#### Problems
#1 List every distinct name shown in a post header of the forum thread on chokes below.
#2 Answer these questions from the forum thread on chokes below.
(a) Besides one-arm chokes, what grip did quasar44 use for chokes on himself?
(b) How many instructors does quasar44 say showed him different finishes?
(c) Which art does quasar44 say he did before, where every technique was done one way?

#### Excerpt
All I'm picturing is the scene from the office where dwight fights himself during a karate 'seminar'.


----------



## quasar44 (Jan 24, 2020)

drop bear said:


> On yourself?



yes ..lol 
Just to feel the pressure difference lol 
I also did one arm and gable grip chokes on myself to feel pressure and where the space closes


----------



## quasar44 (Jan 24, 2020)

I can’t choke myself out and I wanted to see how the space closed based on what I learned in class


----------



## quasar44 (Jan 24, 2020)

I am an odd guy as you may have noticed lol


----------



## Martial D (Jan 24, 2020)

quasar44 said:


> I have had 4 instructors show me 3-4 different finishes and now I am confused
> 
> 1) you keep back of hand behind neck and squeeze elbows and drive head forward
> 
> ...


Yes


----------



## Buka (Jan 24, 2020)

I think I get it now. If I hold my hands and elbows a certain way it feels like somebody else is choking the chicken.

I guess all roads do indeed lead to Rome.


----------



## Monkey Turned Wolf (Jan 24, 2020)

Buka said:


> it feels like somebody else is choking the chicken.


Umm...


----------



## Gerry Seymour (Jan 24, 2020)

quasar44 said:


> I am doing the beg class tonight !!
> 
> When I did Krav Maga it was every technique is done this way
> 
> in BJJ it seems more concepts with huge variation


That's because most techniques actually work across a pretty wide range of variation..........so long as you understand and apply the key principles.


----------



## Gerry Seymour (Jan 24, 2020)

wab25 said:


> The variation and adjustment thing is part of all arts. Sure, you can study arts with lots of forms or kata, and people get all crazy about exactly what angle and position everything is, and if you are not a carbon copy, then you are doing it wrong. However, as soon as you introduce resistance, then the adjustments and variation need to take place. The form, kata or drill should be done in order to study the core components. Ideally, if you really have the core components and an understanding what you are doing and why... the adjustments and variations become second nature.
> 
> When doing kata / form based arts, the problem is that people forget to look deep to find the core concepts of the movements they are practicing. If you stay at a surface level, it gets very confusing and very hard to understand how what you practice relates to what you doing against resistance. Making adjustments and variations is then also hard.
> 
> ...


Well stated.


----------



## Gerry Seymour (Jan 24, 2020)

quasar44 said:


> I am an odd guy as you may have noticed lol


You keep making that point. Many of us on here are older.


----------



## JP3 (Jan 24, 2020)

quasar44 said:


> I am going to keep it super tight then push forward
> If fails , then I will pull back with lats
> 
> so I can chain together 2 variations
> ...


Trachea chokes suck and really "shouldn't" be used on the mat just rollin'... they get people quite irritated and they'll want to retaliate in some way... might not be the most sporting thing to do while training with your buddies... that's probably why your coach is trying to get you to not do that.


----------



## drop bear (Jan 24, 2020)

gpseymour said:


> You keep making that point. Many of us on here are older.



And odder


----------



## pdg (Jan 25, 2020)

Buka said:


> I think I get it now. If I hold my hands and elbows a certain way it feels like somebody else is choking the chicken.
> 
> I guess all roads do indeed lead to Rome.



Sit on your hand for a bit first so it goes numb...


----------

#### Collected material
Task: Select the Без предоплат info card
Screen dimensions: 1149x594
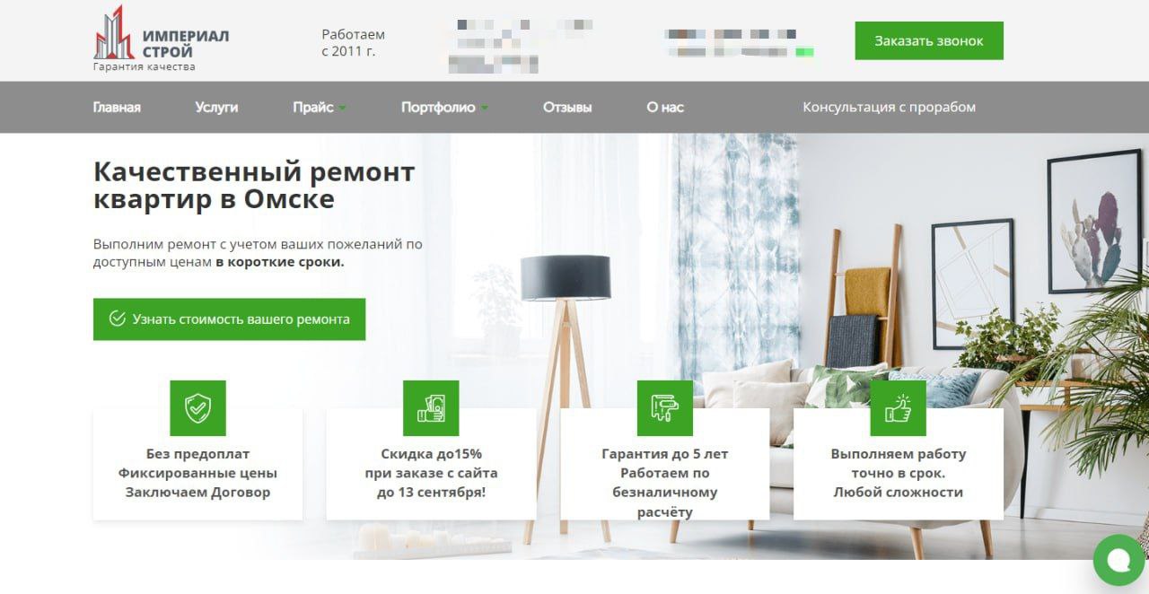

#### Completed exercise
#1 quasar44, Martial D, Buka, Monkey Turned Wolf, Gerry Seymour, JP3, drop bear, pdg

#2
(a) The gable grip.
(b) Four.
(c) Krav Maga.